Background: I microarrangiamenti strutturali del genoma, che si traducono in variazioni del numero di copie (CNVs), contribuiscono, insieme ai polimorfismi a singolo nucleotide (SNPs), alla variabilita' genomica tra i diversi individui. I CNVs comprendono delezioni, inserzioni e duplicazioni di dimensioni comprese tra 1 Kb fino a diverse Mb per evento e rappresentano una significativa frazione del genoma. In più della metà dei casi essi vanno a sovrapporsi a geni codificanti per proteine appartenenti a diverse classi funzionali arricchite in CNVs. E' inoltre emerso che molti geni associati a malattie o geni di suscettibilita' si trovano in regioni del genoma che contengono CNVs. Una delle tematiche attualmente di maggiore interesse è la comprensione dei meccanismi attraverso cui i CNVs, siano essi varianti comuni o varianti individuali rare, possano costituire il substrato genetico di malattie complesse come la schizofrenia. E' infatti stata di recente riportata la presenza in soggetti schizofrenici di CNVs in geni implicati nella neurotrasmissione glutammatergica, che è noto essere profondamente alterata nella patologia. Oltre a queste varianti comuni, sta emergendo l'importanza che può rivestire la costellazione individuale di CNVs rari che interessano in particolare geni espressi durante lo sviluppo del sistema nervoso centrale. Date queste premesse ci poniamo come obiettivo di rilevare con uno studio pilota esplorativo i CNVs che conferiscono suscettibilità alla schizofrenia utilizzando un campione di individui comprendente sia soggetti schizofrenici che normali.
Scopo del Progetto:1) studio del pattern di CNVs in un campione costituito da 300 soggetti, 150 schizofrenici e 150 controlli sani 2) Rilevamento dei CNVs associati a schizofrenia Pazienti: 300 soggetti, 150 schizofrenici e 150 controlli sani Metodi:1) estrazione del DNA da sangue 2) caratterizzazione genetica con Chip Illumina (Human 1M-Duo) in cui sono rappresentati 1 milione di SNPs, di cui circa 55000 mappano in regioni note come regioni di CNVs.
Analisi dei dati: QuantiSNP, un nuovo algoritmo basato su un HMM (hidden markov model) bayesiano in grado di evidenziare variazioni nel numero di copie con grande accuratezza e di definire i breakpoint (le estremità di tali regioni) con una buona affidabilità.

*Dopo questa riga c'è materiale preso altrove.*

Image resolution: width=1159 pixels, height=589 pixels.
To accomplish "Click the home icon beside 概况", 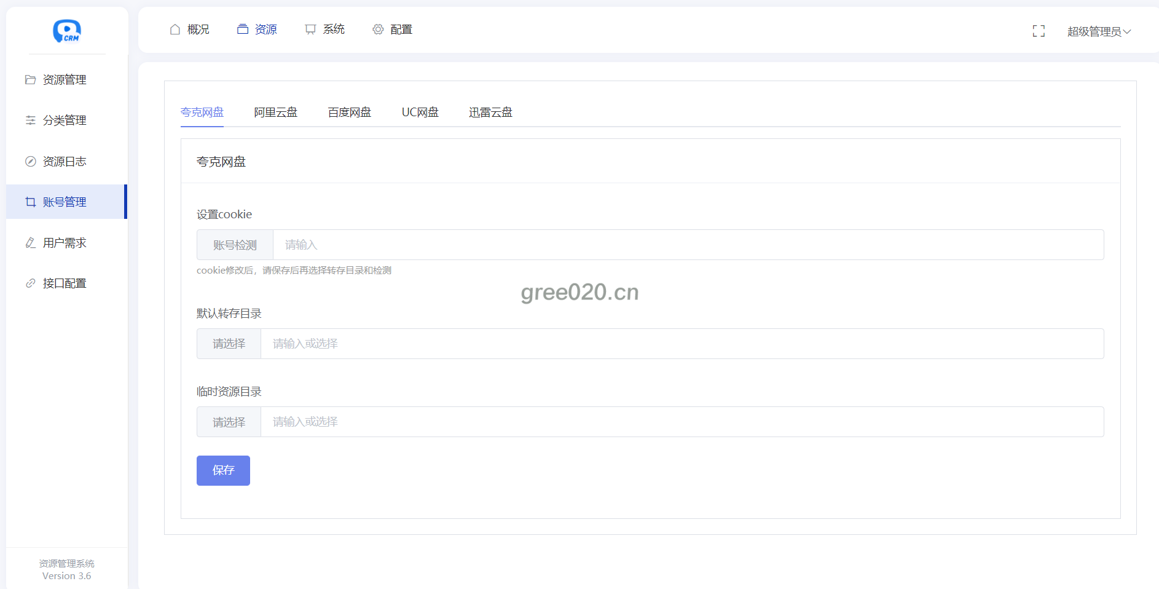I will (x=175, y=30).
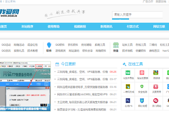
Task: Click the 站长工具 quick link
Action: pos(127,45)
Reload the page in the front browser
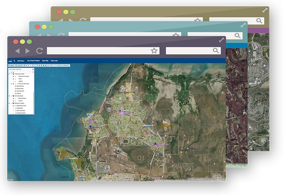Viewport: 291px width, 195px height. (39, 51)
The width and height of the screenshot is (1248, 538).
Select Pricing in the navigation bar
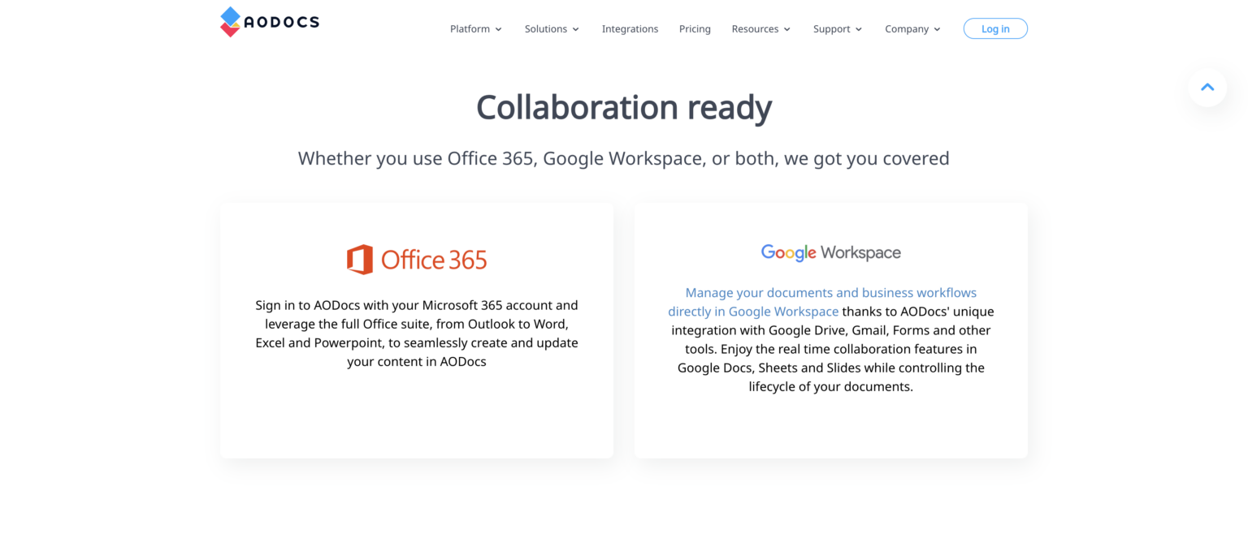coord(695,28)
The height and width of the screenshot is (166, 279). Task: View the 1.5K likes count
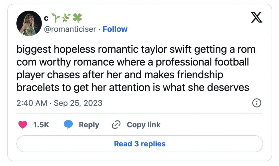(41, 125)
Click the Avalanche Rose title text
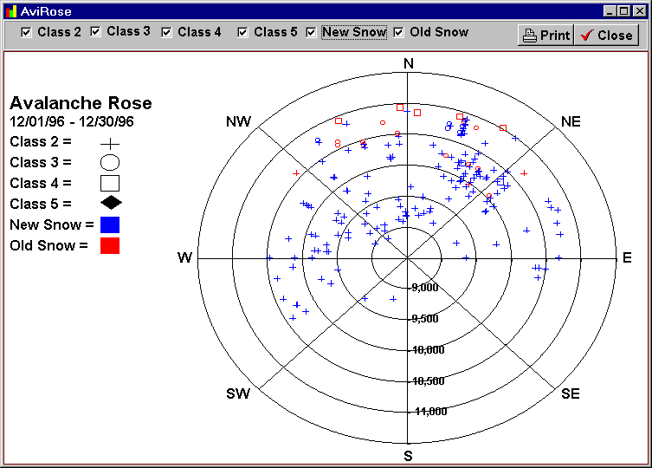This screenshot has width=652, height=468. [x=81, y=103]
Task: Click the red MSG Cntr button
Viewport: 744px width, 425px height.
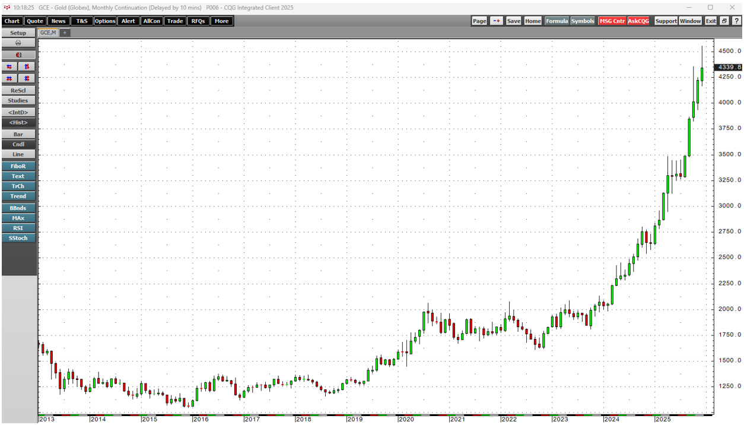Action: 612,21
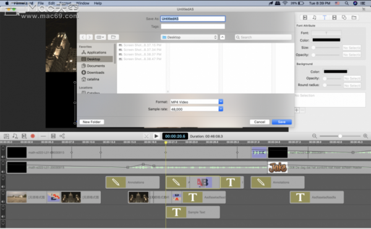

I valori di intensità di fluorescenza sono proporzionali alla quantità di DNA genomico, quindi gli SNPs che mappano in regioni duplicate o delete mostreranno rispettivamente un segnale aumentato o ridotto rispetto alle regioni normali. Per rilevare variazioni del numero di copie QuantiSNP utilizza due parametri in maniera combinata: il Log R ratio (che è una misura delle intensità di flurescenza combinate relative ai due alleli) e la B allele frequency (che rappresenta il rapporto tra i segnali fluorescenti di una sonda allelica rispetto all¿altra).Statistica: associazione dei CNVs con schizofrenia.